Hot metal temperature prediction by neural networks in the blast furnace

Authors

  • C. Cantera Centro Nacional de Investigaciones Metalúrgicas (CENIM), Consejo Superior de Investigaciones Científicas (CSIC). Madrid
  • J. Jiménez Centro Nacional de Investigaciones Metalúrgicas (CENIM), Consejo Superior de Investigaciones Científicas (CSIC). Madrid
  • I. Varela Centro Nacional de Investigaciones Metalúrgicas (CENIM), Consejo Superior de Investigaciones Científicas (CSIC).
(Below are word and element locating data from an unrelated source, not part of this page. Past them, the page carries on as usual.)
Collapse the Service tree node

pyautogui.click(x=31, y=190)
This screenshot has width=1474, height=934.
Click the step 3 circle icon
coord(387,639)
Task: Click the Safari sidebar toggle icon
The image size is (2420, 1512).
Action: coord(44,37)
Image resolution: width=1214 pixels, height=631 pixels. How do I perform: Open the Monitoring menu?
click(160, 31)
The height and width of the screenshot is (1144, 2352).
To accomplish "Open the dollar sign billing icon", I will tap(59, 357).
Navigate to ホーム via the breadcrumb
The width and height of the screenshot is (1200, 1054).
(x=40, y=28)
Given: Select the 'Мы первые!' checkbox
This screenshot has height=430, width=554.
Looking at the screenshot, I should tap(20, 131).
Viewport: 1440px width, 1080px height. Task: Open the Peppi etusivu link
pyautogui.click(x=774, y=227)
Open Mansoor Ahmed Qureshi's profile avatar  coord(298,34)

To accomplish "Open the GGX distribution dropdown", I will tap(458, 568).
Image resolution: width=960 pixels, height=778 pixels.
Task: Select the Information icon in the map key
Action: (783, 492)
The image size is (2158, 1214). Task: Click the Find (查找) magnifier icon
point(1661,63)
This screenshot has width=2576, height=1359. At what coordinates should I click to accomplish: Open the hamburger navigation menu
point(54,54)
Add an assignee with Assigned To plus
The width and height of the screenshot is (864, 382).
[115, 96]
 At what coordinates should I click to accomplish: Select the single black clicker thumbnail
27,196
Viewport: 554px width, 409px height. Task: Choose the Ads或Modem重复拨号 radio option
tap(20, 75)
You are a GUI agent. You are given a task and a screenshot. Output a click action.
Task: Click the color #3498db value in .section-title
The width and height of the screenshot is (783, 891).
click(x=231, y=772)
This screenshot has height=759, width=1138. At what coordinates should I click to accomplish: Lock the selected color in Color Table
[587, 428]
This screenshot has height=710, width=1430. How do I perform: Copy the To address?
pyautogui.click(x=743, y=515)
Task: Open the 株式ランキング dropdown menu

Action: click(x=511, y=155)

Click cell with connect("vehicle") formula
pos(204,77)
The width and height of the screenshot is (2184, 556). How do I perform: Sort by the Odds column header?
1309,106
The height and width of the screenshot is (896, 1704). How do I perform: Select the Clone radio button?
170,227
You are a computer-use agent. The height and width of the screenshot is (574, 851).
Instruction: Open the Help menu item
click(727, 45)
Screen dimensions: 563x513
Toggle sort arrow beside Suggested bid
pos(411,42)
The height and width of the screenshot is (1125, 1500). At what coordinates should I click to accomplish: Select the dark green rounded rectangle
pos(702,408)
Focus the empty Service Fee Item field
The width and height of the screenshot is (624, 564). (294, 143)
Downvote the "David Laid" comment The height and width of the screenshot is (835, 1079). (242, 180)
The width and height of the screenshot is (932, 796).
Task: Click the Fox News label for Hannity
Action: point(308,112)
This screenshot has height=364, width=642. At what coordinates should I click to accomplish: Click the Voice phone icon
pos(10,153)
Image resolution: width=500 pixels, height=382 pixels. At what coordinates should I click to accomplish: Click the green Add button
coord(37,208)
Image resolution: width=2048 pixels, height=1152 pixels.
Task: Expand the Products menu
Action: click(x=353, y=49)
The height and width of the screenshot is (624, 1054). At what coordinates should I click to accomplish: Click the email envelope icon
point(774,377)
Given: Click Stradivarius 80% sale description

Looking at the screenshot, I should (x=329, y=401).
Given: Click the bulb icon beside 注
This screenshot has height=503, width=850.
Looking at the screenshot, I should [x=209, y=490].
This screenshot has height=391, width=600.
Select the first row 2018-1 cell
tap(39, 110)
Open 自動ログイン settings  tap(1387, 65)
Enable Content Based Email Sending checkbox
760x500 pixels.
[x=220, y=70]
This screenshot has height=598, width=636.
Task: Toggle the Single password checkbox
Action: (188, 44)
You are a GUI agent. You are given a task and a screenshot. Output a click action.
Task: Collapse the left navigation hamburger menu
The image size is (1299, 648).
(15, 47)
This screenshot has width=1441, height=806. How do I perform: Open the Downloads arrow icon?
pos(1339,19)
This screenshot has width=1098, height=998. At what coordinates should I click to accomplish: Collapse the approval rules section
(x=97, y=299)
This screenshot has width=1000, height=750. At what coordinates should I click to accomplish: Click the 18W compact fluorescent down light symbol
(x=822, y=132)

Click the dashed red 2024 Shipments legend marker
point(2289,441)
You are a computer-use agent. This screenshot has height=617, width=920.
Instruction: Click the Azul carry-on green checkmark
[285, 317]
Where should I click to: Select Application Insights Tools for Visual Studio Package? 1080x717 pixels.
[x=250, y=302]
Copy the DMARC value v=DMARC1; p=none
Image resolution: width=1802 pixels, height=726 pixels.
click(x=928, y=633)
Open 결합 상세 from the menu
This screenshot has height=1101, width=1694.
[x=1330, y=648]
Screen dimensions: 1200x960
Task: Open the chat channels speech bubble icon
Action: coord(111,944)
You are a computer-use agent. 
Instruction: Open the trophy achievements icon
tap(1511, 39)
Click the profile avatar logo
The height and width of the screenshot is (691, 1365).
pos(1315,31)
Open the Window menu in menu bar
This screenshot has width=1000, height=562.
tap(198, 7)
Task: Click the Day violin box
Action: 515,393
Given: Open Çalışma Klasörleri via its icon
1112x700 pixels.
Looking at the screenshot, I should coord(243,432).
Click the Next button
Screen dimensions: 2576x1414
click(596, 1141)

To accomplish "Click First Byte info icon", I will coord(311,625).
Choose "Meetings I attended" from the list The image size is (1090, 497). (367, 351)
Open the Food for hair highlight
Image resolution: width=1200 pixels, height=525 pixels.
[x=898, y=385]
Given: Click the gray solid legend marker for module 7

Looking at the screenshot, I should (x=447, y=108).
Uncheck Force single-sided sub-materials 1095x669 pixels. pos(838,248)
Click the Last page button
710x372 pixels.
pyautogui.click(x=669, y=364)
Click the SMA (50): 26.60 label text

Madrid
  • A. Formoso Centro Nacional de Investigaciones Metalúrgicas (CENIM), Consejo Superior de Investigaciones Científicas (CSIC).Madrid

DOI:

https://doi.org/10.3989/revmetalm.2002.v38.i4.406

Keywords:

Blast furnace, Hot metal temperature, Neural networks, Prediction, Simulation,

Abstract


Based on a simplified model, the underlying temperature criteria is proposed as a method to study the temperature trends in a blast furnace. As, an application, a neural network able to forecast hot metal temperatures from 2 to 16 h in advance (with decreasing precision) has been built. This neural network has been designed to work at real time in a production plant.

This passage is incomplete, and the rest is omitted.